### Action item
Reproduce only the lines that begin at the line with "Instruction: Select the" and run to the end of the entries; omit every picture.

[Saved data entries]
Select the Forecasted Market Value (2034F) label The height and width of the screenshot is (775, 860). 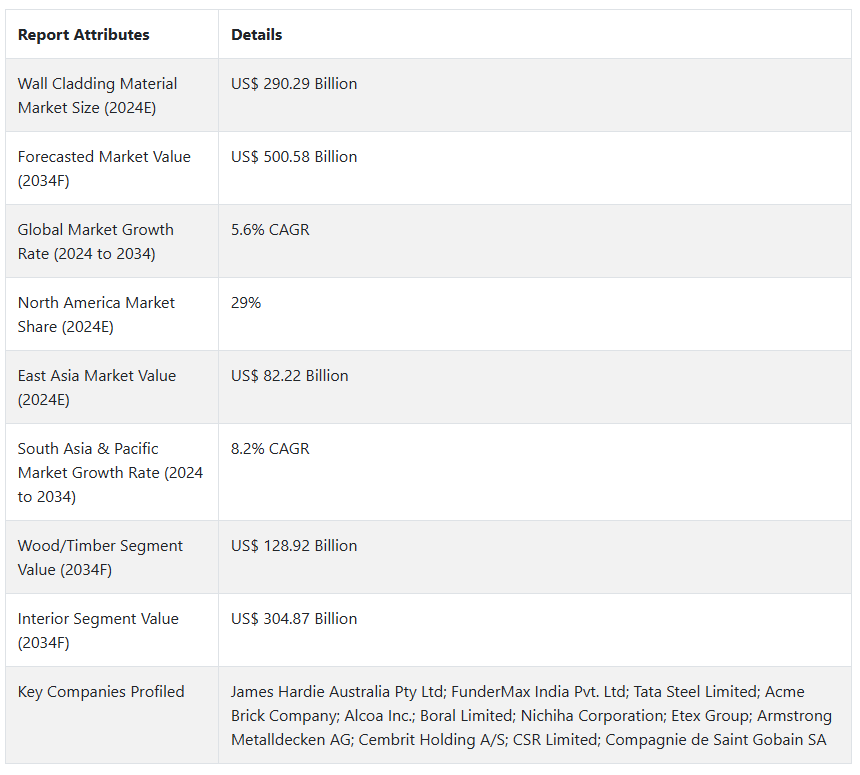(104, 169)
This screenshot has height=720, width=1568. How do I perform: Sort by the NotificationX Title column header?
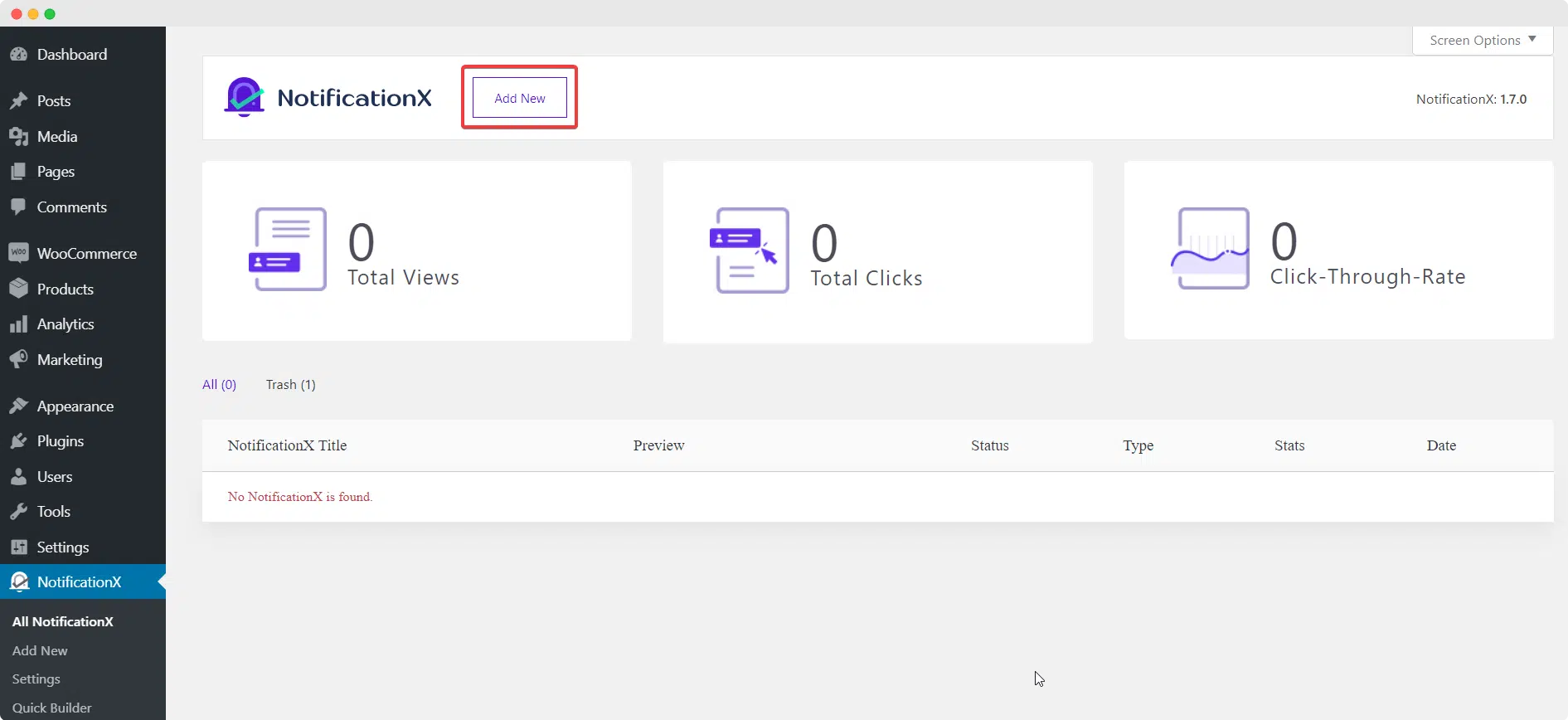click(287, 445)
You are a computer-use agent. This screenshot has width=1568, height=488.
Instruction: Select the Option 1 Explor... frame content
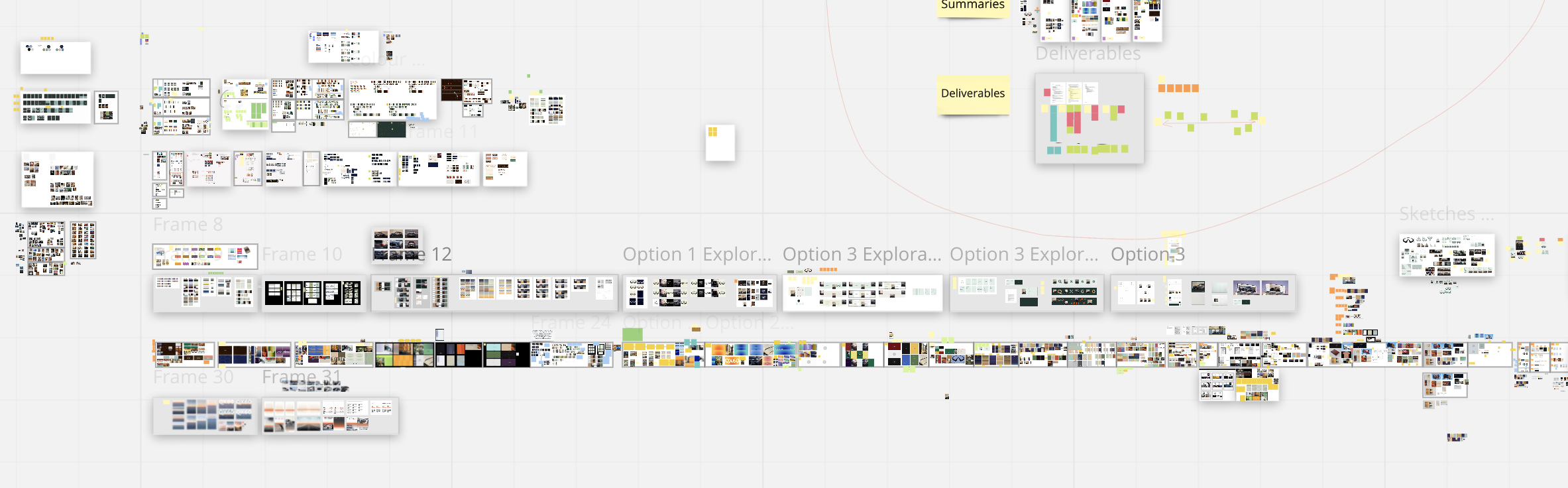click(x=699, y=293)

### Exercise result
Instruction: Select the Option 1 Explor... frame content
click(x=699, y=293)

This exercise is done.